▶ _WHAT THIS TASK INVOLVES_
Only the lines containing "agent" should appear in the answer, copied from the listing below.

[SUPPLIED MATERIAL — start]

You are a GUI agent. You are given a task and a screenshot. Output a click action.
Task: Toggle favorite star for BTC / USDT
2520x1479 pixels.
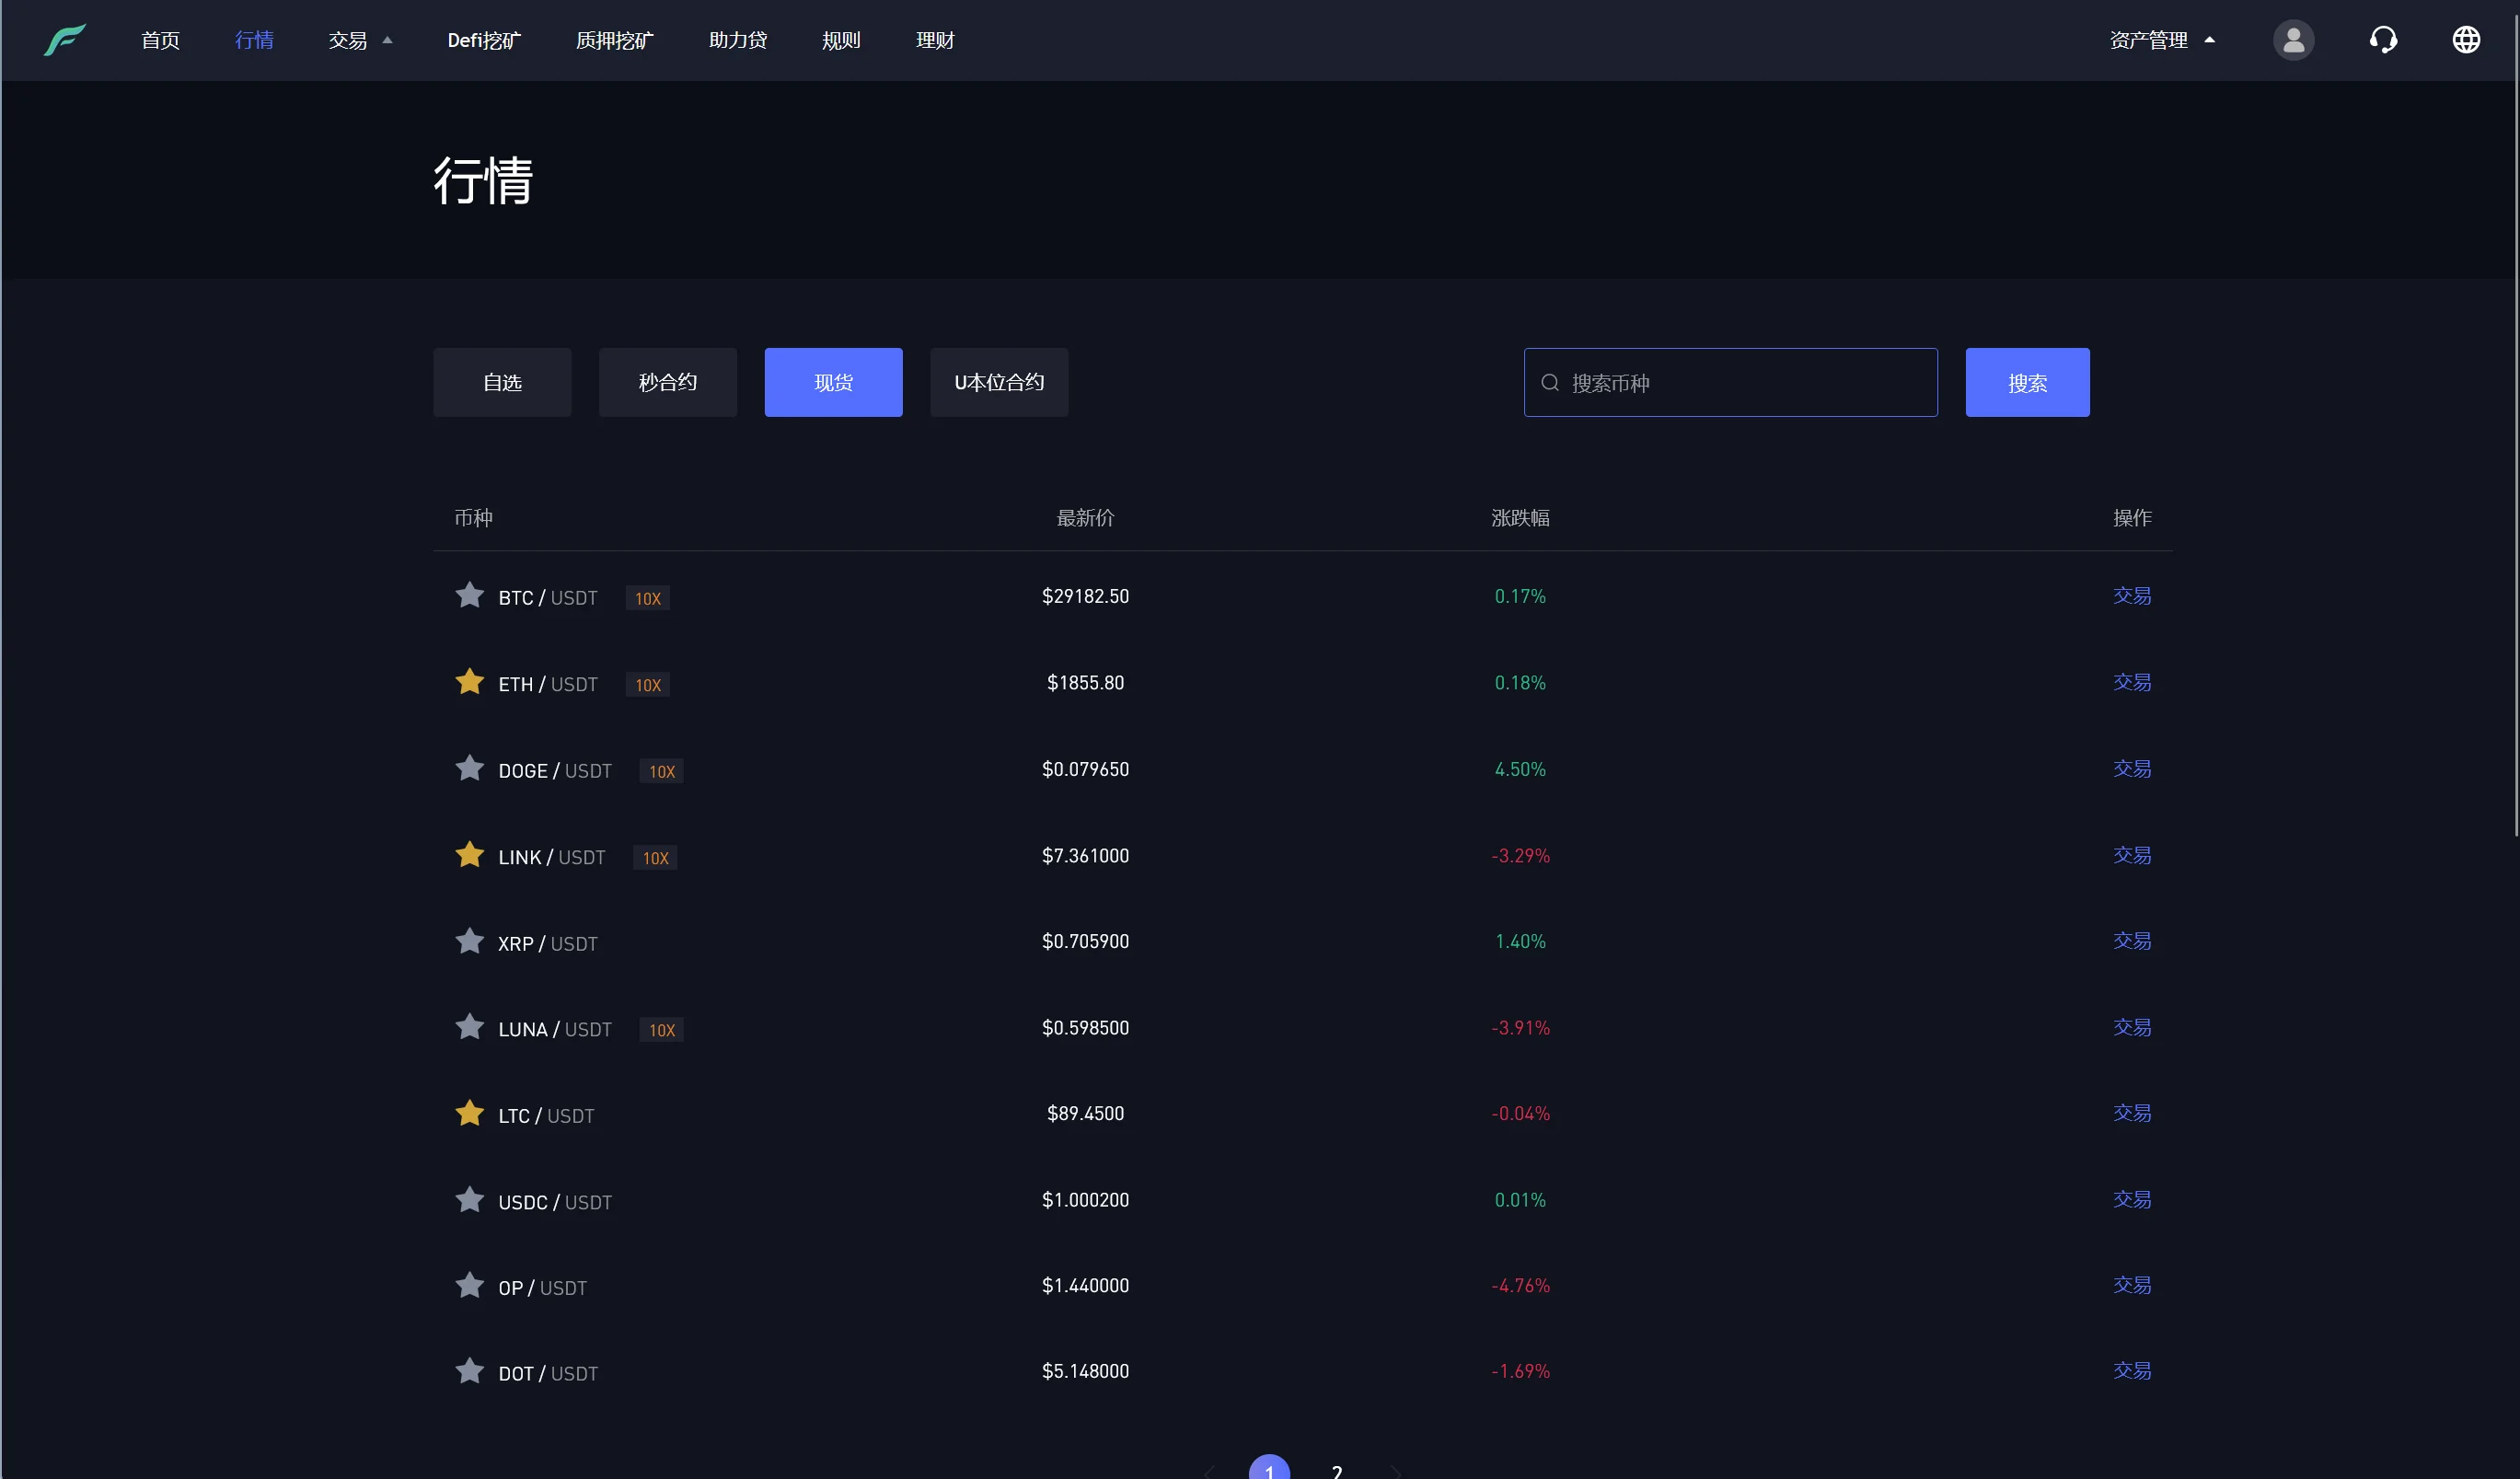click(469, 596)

[SUPPLIED MATERIAL — finish]
[SUPPLIED MATERIAL — start]

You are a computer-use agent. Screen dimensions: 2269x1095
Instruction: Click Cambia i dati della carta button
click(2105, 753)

[SUPPLIED MATERIAL — finish]

▶ _EXERCISE OUTPUT_
You are a GUI agent. You are given a task and a screenshot. Output a click action.
You are a computer-use agent. Screen dimensions: 2269x1095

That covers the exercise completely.